“This Year It’s a Weed—Pull It,” Liahona, July 2011, 80
Until We Meet Again
This Year It’s a Weed—Pull It
When I was growing up in Lehi, Utah, USA, my family had a garden large enough that we rotated the corn and potatoes every year. One day my father told me to weed the corn while he weeded the potatoes. As I worked my way down a row of six-inch-high (15 cm) corn, I found a solitary potato plant growing larger and more beautiful than any of the potato plants on Dad’s side of the garden. I called to him and asked, “What should I do with this?”
Dad barely looked up. “Pull it.”
Believing he hadn’t realized I was pointing to a potato plant, I objected, “But Dad, it isn’t a weed. It’s a potato.” Again, without looking up, he said, “Not this year. This year it’s a weed. Pull it.” So I did.
Since then I have often pondered the wisdom of my father’s words. I have come to realize that obedience is not just making a right choice but making a right choice in the right season. When I consider all the things Heavenly Father would have me do in this life, doing them at the right time seems as critical as doing them at all. For instance, serving a mission, dating, getting married, having children, gaining an education, and beginning full-time employment are right choices. Yet when people do these good things in the wrong order, the consequences are often disastrous.

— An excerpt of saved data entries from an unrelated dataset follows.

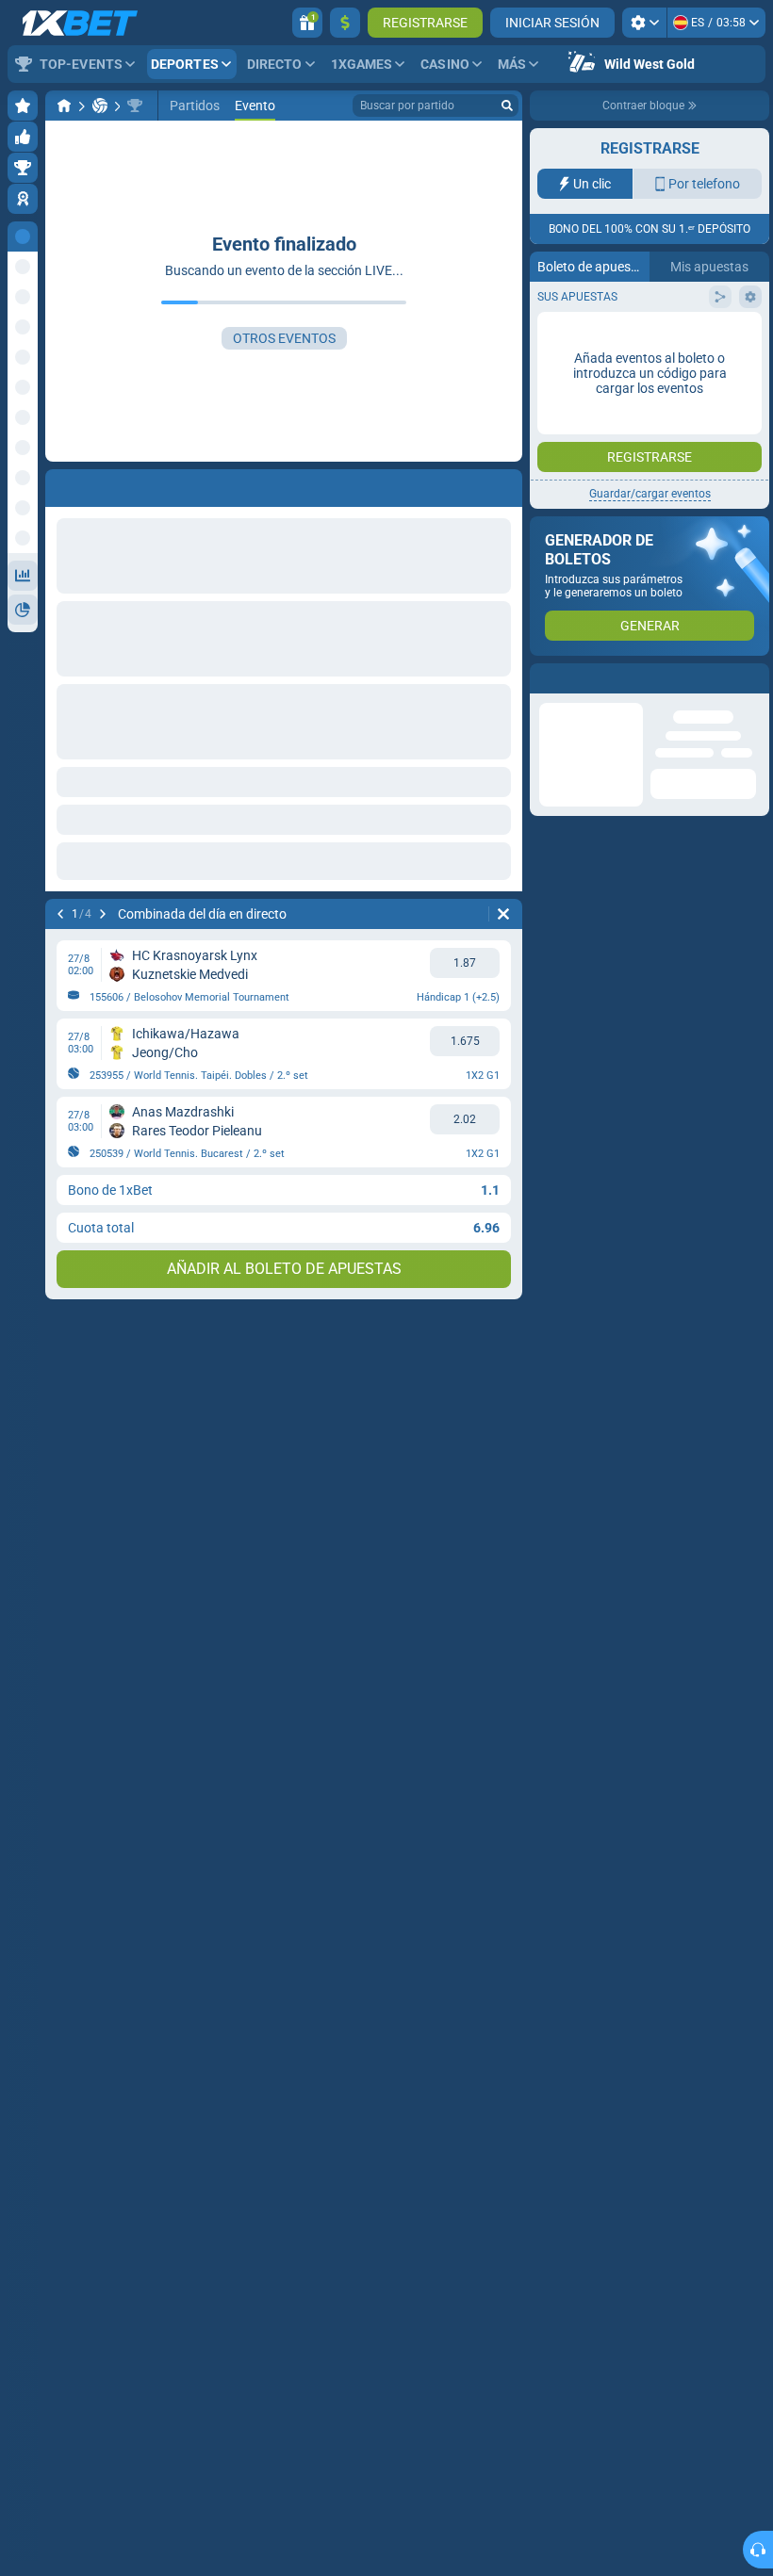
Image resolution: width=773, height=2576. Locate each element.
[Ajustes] (644, 23)
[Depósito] (345, 23)
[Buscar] (507, 105)
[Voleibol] (100, 105)
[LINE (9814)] (64, 105)
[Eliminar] (503, 914)
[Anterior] (60, 913)
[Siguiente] (102, 913)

King Benjamin taught that we should “see that all … things are done in wisdom and order” (Mosiah 4:27). Elder Neal A. Maxwell (1926–2004) of the Quorum of the Twelve Apostles taught, “Faith also includes trust in God’s timing, for He has said, ‘All things must come to pass in their time’ (D&C 64:32).”1
I believe Satan deceives us by convincing us to do the right things in the wrong order: sexual intimacy before marriage, dating before age 16, becoming a parent and then getting married, and so forth. The greatest commandments of God, when compromised or polluted, become plants grown out of season—weeds. When I have been tempted to justify doing the right thing in the wrong season, I have been grateful for my father’s important lesson: “Not this year. This year it’s a weed. Pull it.”